_Document text:_
-- start --

Find a parametrization of the circle of radius $4$ in the $xy$-plane, centered at $(−5,4)$, oriented counterclockwise. The point $(−1,4)$ should correspond to $t=0$. Use $t$ as the parameter for all of your answers.
Normally $x=r\cos t$ , $y=-r\sin t$ but when the points given , how can I solve ?
On
The circular equation in the xy-plane that satisfies the problem description is
$$(x+5)^2 + (y-4)^2 = 4^2$$
Comparison to the familiar identity $\cos^2 t + \sin^2 t = 1$ leads one to set
$$\frac{x+5}{4} = \cos(t)$$
$$\frac{y-4}{4} = \sin(t)$$
After rearrangement,
$$x(t) = 4\cos(t)-5$$ $$y(t) = 4\sin(t)+4$$
which happens to satisfy the initial conditions: $x(0)=-1$ and $y(0)=4$. It also moves counterclockwise for $t>0$.

-- end --

_Records:_
-- start --

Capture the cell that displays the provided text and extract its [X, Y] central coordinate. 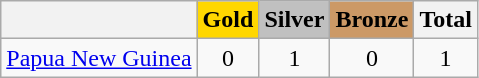
Papua New Guinea [99, 58]
Total [446, 20]
Silver [294, 20]
Gold [228, 20]
Bronze [372, 20]
Extract the [x, y] coordinate from the center of the cell holding the provided text.  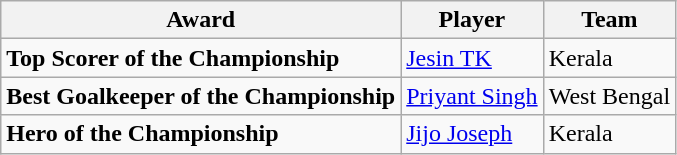
Team [609, 20]
Jijo Joseph [472, 134]
Award [201, 20]
Jesin TK [472, 58]
Priyant Singh [472, 96]
Best Goalkeeper of the Championship [201, 96]
Top Scorer of the Championship [201, 58]
Hero of the Championship [201, 134]
Player [472, 20]
West Bengal [609, 96]
Capture the cell that displays the provided text and extract its [X, Y] central coordinate. 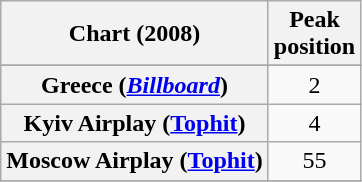
Greece (Billboard) [135, 85]
Peakposition [314, 34]
2 [314, 85]
Kyiv Airplay (Tophit) [135, 123]
Chart (2008) [135, 34]
4 [314, 123]
55 [314, 161]
Moscow Airplay (Tophit) [135, 161]
Return the (X, Y) coordinate for the center point of the cell that contains the specified text.  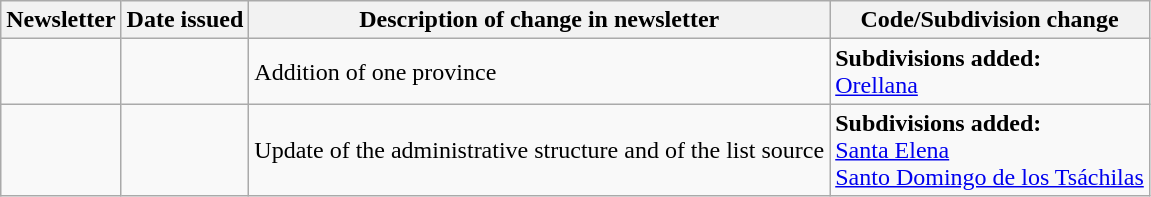
Newsletter (61, 20)
Code/Subdivision change (990, 20)
Date issued (185, 20)
Subdivisions added: Santa Elena Santo Domingo de los Tsáchilas (990, 150)
Addition of one province (540, 72)
Description of change in newsletter (540, 20)
Subdivisions added: Orellana (990, 72)
Update of the administrative structure and of the list source (540, 150)
From the cell containing the given text, extract its center point as [x, y] coordinate. 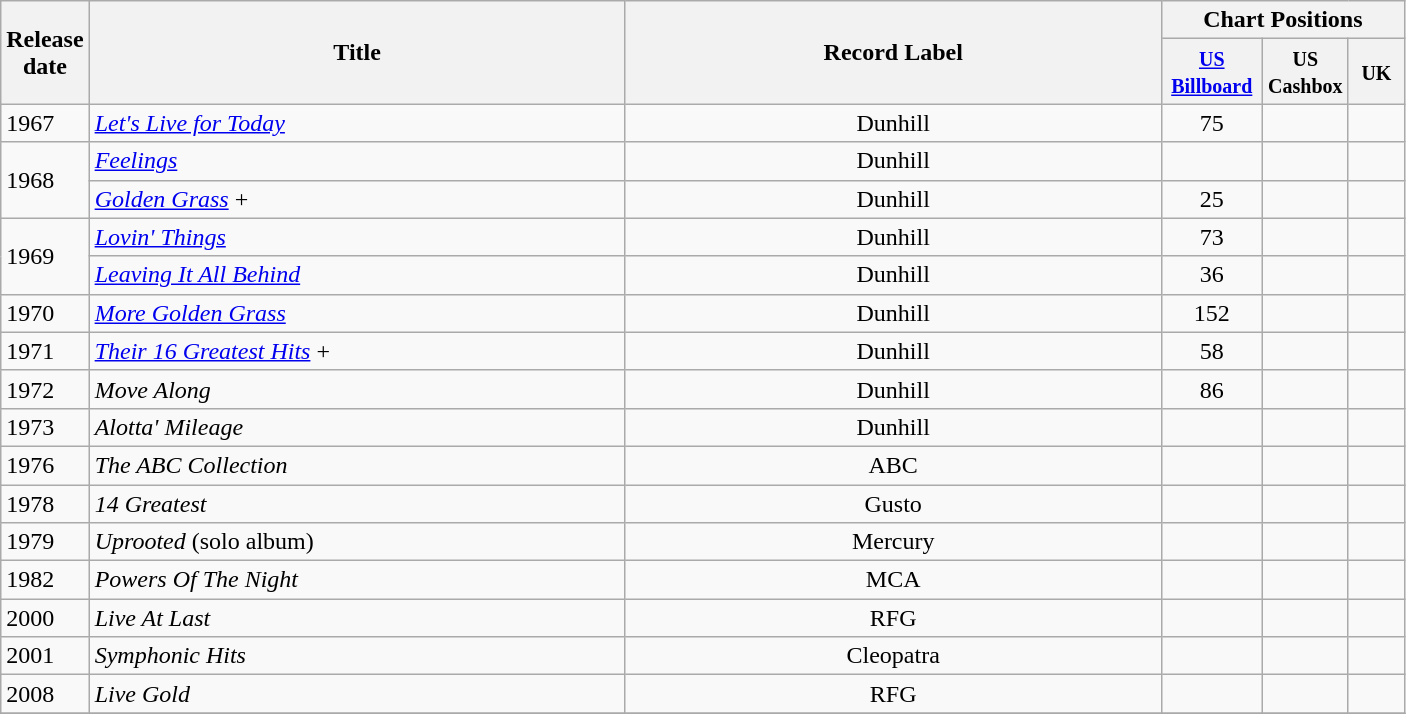
US Cashbox [1305, 72]
2008 [45, 694]
Gusto [893, 503]
Cleopatra [893, 656]
Their 16 Greatest Hits + [357, 351]
Golden Grass + [357, 199]
36 [1212, 275]
Symphonic Hits [357, 656]
1978 [45, 503]
Lovin' Things [357, 237]
2000 [45, 618]
Title [357, 52]
Feelings [357, 161]
58 [1212, 351]
Live At Last [357, 618]
25 [1212, 199]
Record Label [893, 52]
Live Gold [357, 694]
1968 [45, 180]
1972 [45, 389]
1971 [45, 351]
1979 [45, 542]
1969 [45, 256]
ABC [893, 465]
The ABC Collection [357, 465]
1982 [45, 580]
Mercury [893, 542]
Alotta' Mileage [357, 427]
86 [1212, 389]
US Billboard [1212, 72]
Uprooted (solo album) [357, 542]
2001 [45, 656]
Powers Of The Night [357, 580]
152 [1212, 313]
More Golden Grass [357, 313]
Leaving It All Behind [357, 275]
Release date [45, 52]
75 [1212, 123]
14 Greatest [357, 503]
MCA [893, 580]
1967 [45, 123]
Chart Positions [1282, 20]
Let's Live for Today [357, 123]
73 [1212, 237]
Move Along [357, 389]
UK [1376, 72]
1970 [45, 313]
1973 [45, 427]
1976 [45, 465]
Return [X, Y] of the center of cell containing provided text 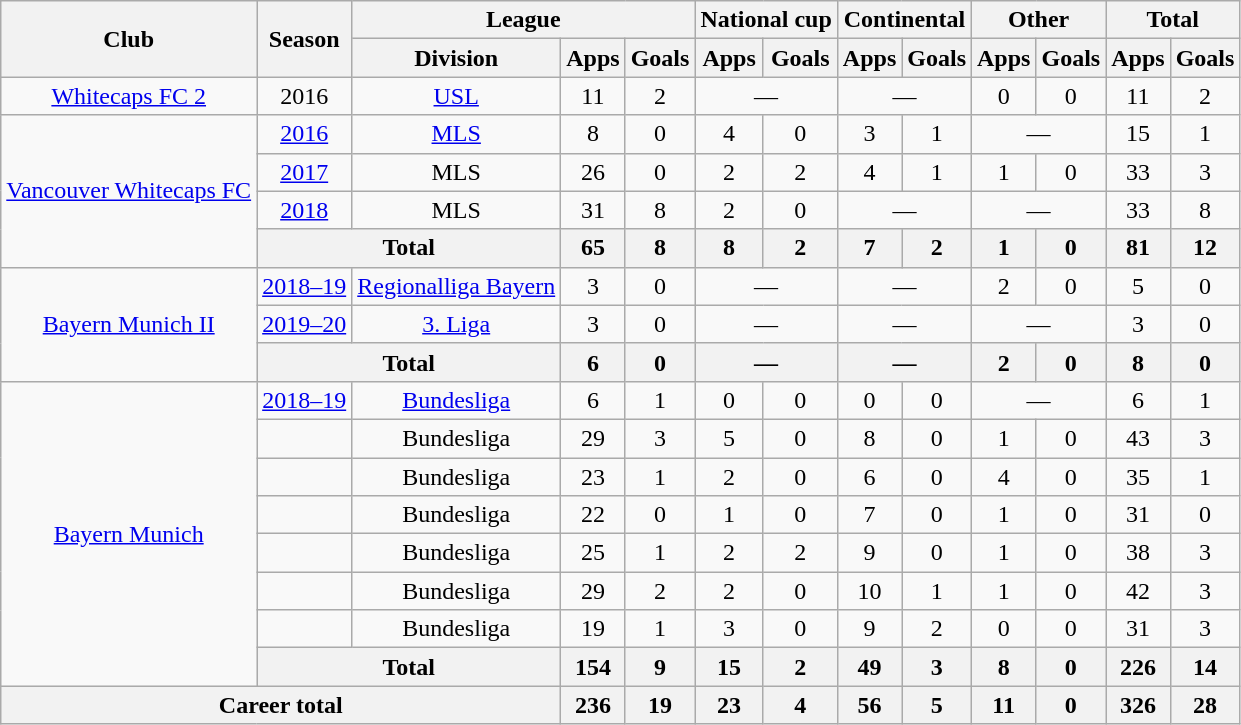
Division [456, 58]
56 [869, 705]
10 [869, 591]
Bayern Munich II [129, 324]
Season [304, 39]
National cup [766, 20]
65 [593, 248]
38 [1138, 553]
League [524, 20]
14 [1205, 667]
26 [593, 172]
Regionalliga Bayern [456, 286]
3. Liga [456, 324]
236 [593, 705]
Continental [904, 20]
154 [593, 667]
81 [1138, 248]
Club [129, 39]
43 [1138, 438]
2018 [304, 210]
25 [593, 553]
49 [869, 667]
Whitecaps FC 2 [129, 96]
28 [1205, 705]
USL [456, 96]
Bayern Munich [129, 533]
Vancouver Whitecaps FC [129, 191]
12 [1205, 248]
42 [1138, 591]
Career total [281, 705]
2019–20 [304, 324]
22 [593, 515]
35 [1138, 477]
2017 [304, 172]
226 [1138, 667]
Other [1039, 20]
326 [1138, 705]
Capture the cell that displays the provided text and extract its [x, y] central coordinate. 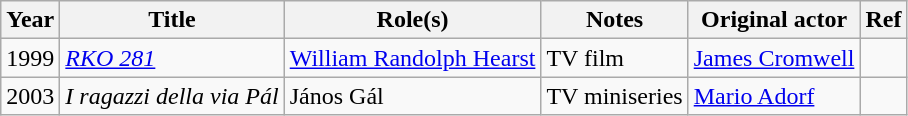
Title [172, 20]
I ragazzi della via Pál [172, 96]
James Cromwell [774, 58]
János Gál [412, 96]
TV film [614, 58]
Original actor [774, 20]
Notes [614, 20]
Mario Adorf [774, 96]
2003 [30, 96]
Ref [884, 20]
William Randolph Hearst [412, 58]
RKO 281 [172, 58]
TV miniseries [614, 96]
Role(s) [412, 20]
Year [30, 20]
1999 [30, 58]
Return the [X, Y] coordinate for the center point of the cell that contains the specified text.  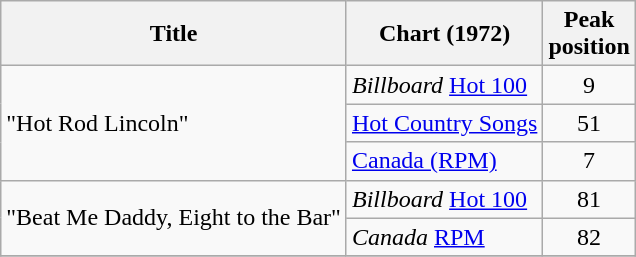
81 [589, 199]
7 [589, 161]
Canada (RPM) [444, 161]
"Beat Me Daddy, Eight to the Bar" [174, 218]
Hot Country Songs [444, 123]
82 [589, 237]
9 [589, 85]
Title [174, 34]
Chart (1972) [444, 34]
"Hot Rod Lincoln" [174, 123]
51 [589, 123]
Peakposition [589, 34]
Canada RPM [444, 237]
Find where the given text appears and provide that cell's center as (X, Y) coordinate. 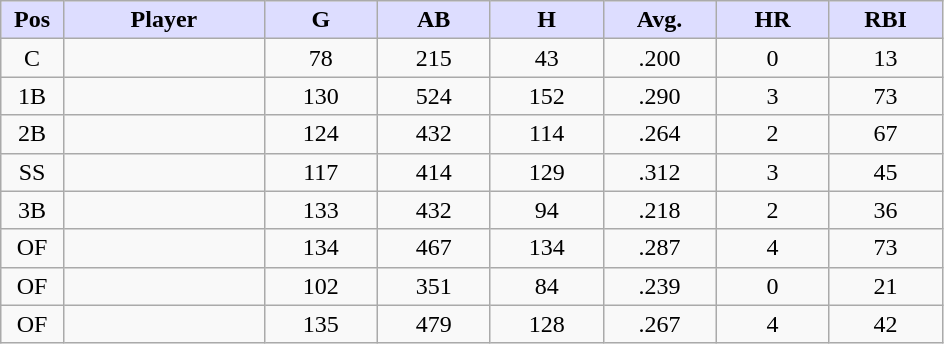
.239 (660, 286)
C (32, 58)
.200 (660, 58)
524 (434, 96)
SS (32, 172)
21 (886, 286)
3B (32, 210)
135 (320, 324)
.264 (660, 134)
215 (434, 58)
129 (546, 172)
152 (546, 96)
467 (434, 248)
Player (164, 20)
HR (772, 20)
117 (320, 172)
36 (886, 210)
1B (32, 96)
67 (886, 134)
102 (320, 286)
130 (320, 96)
G (320, 20)
H (546, 20)
124 (320, 134)
.218 (660, 210)
AB (434, 20)
RBI (886, 20)
.312 (660, 172)
479 (434, 324)
78 (320, 58)
.287 (660, 248)
2B (32, 134)
13 (886, 58)
84 (546, 286)
.267 (660, 324)
128 (546, 324)
94 (546, 210)
414 (434, 172)
.290 (660, 96)
114 (546, 134)
Pos (32, 20)
42 (886, 324)
Avg. (660, 20)
351 (434, 286)
43 (546, 58)
45 (886, 172)
133 (320, 210)
From the cell containing the given text, extract its center point as [x, y] coordinate. 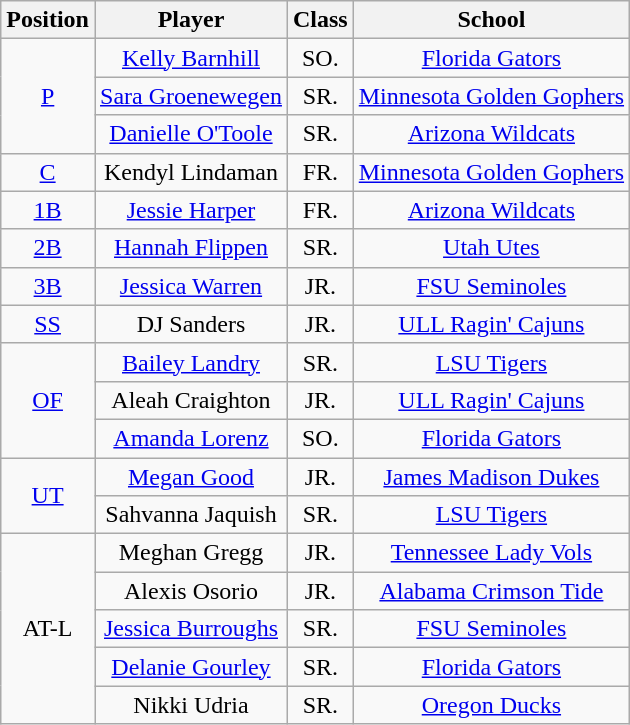
Bailey Landry [190, 362]
Sara Groenewegen [190, 96]
School [491, 20]
Jessica Warren [190, 286]
Player [190, 20]
DJ Sanders [190, 324]
Jessica Burroughs [190, 629]
1B [48, 210]
Class [320, 20]
Jessie Harper [190, 210]
C [48, 172]
Alabama Crimson Tide [491, 591]
Utah Utes [491, 248]
3B [48, 286]
Aleah Craighton [190, 400]
OF [48, 400]
Nikki Udria [190, 705]
Delanie Gourley [190, 667]
AT-L [48, 629]
2B [48, 248]
Danielle O'Toole [190, 134]
James Madison Dukes [491, 477]
Megan Good [190, 477]
Sahvanna Jaquish [190, 515]
Kelly Barnhill [190, 58]
Amanda Lorenz [190, 438]
Meghan Gregg [190, 553]
Tennessee Lady Vols [491, 553]
Oregon Ducks [491, 705]
SS [48, 324]
Position [48, 20]
UT [48, 496]
Alexis Osorio [190, 591]
P [48, 96]
Kendyl Lindaman [190, 172]
Hannah Flippen [190, 248]
Identify which cell holds the provided text, then report its [X, Y] central coordinate. 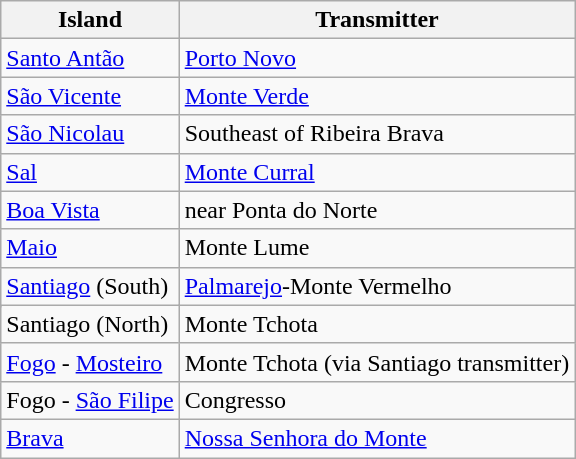
Monte Tchota (via Santiago transmitter) [377, 362]
Monte Curral [377, 172]
Sal [90, 172]
Monte Tchota [377, 324]
Maio [90, 248]
São Vicente [90, 96]
near Ponta do Norte [377, 210]
Monte Verde [377, 96]
Fogo - São Filipe [90, 400]
Monte Lume [377, 248]
Palmarejo-Monte Vermelho [377, 286]
Southeast of Ribeira Brava [377, 134]
Porto Novo [377, 58]
Congresso [377, 400]
Nossa Senhora do Monte [377, 438]
Transmitter [377, 20]
Santiago (North) [90, 324]
Island [90, 20]
Brava [90, 438]
Santo Antão [90, 58]
São Nicolau [90, 134]
Boa Vista [90, 210]
Santiago (South) [90, 286]
Fogo - Mosteiro [90, 362]
Provide the (X, Y) coordinate of the cell's center where the given text is located.  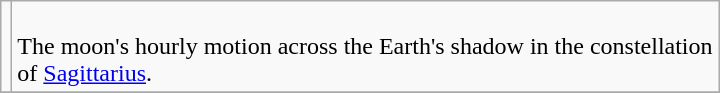
The moon's hourly motion across the Earth's shadow in the constellation of Sagittarius. (366, 47)
Provide the [x, y] coordinate of the cell's center where the given text is located.  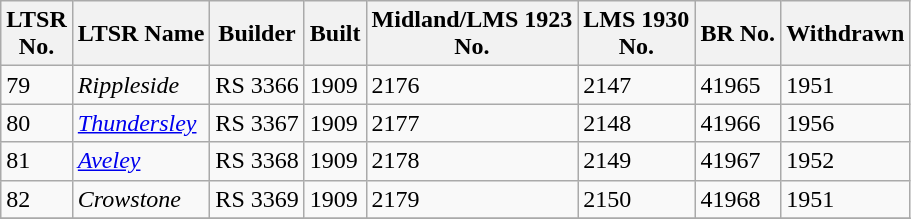
Aveley [141, 161]
2148 [636, 123]
2177 [472, 123]
2176 [472, 85]
Midland/LMS 1923No. [472, 34]
2178 [472, 161]
2179 [472, 199]
41967 [738, 161]
RS 3369 [257, 199]
Withdrawn [846, 34]
1952 [846, 161]
41965 [738, 85]
LTSR Name [141, 34]
81 [37, 161]
41966 [738, 123]
RS 3366 [257, 85]
Thundersley [141, 123]
RS 3367 [257, 123]
Crowstone [141, 199]
1956 [846, 123]
Built [335, 34]
41968 [738, 199]
2150 [636, 199]
82 [37, 199]
79 [37, 85]
2147 [636, 85]
LTSRNo. [37, 34]
RS 3368 [257, 161]
80 [37, 123]
BR No. [738, 34]
Builder [257, 34]
LMS 1930No. [636, 34]
2149 [636, 161]
Rippleside [141, 85]
Identify which cell holds the provided text, then report its (X, Y) central coordinate. 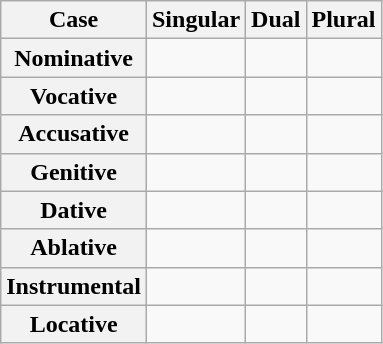
Dual (276, 20)
Vocative (74, 96)
Ablative (74, 248)
Accusative (74, 134)
Dative (74, 210)
Instrumental (74, 286)
Plural (344, 20)
Nominative (74, 58)
Genitive (74, 172)
Singular (196, 20)
Case (74, 20)
Locative (74, 324)
Search for the cell housing the specified text and yield its (X, Y) center coordinate. 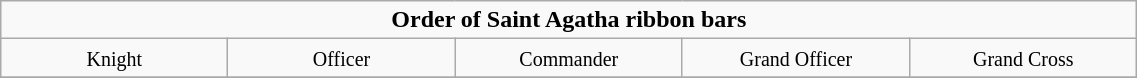
Knight (114, 58)
Order of Saint Agatha ribbon bars (569, 20)
Officer (342, 58)
Grand Officer (796, 58)
Commander (568, 58)
Grand Cross (1024, 58)
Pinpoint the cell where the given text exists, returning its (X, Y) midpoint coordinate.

-- end --

_What the task asks:_
Using the forum thread above on parametrizing a circle, decide whether each statement agrees with it. For each, answer yes or no and quote the words of the thread that decide it. (a) The parametrization reached in the thread satisfies the initial conditions. (b) The point $(−1,4)$ is meant to correspond to $t=1$. (c) The parametrization reached in the thread moves clockwise for $t>0$.

_Expected output:_
(a) Yes: "which happens to satisfy the initial conditions: $x(0)=-1$ and $y(0)=4$"
(b) No: "The point $(−1,4)$ should correspond to $t=0$."
(c) No: "It also moves counterclockwise for $t>0$."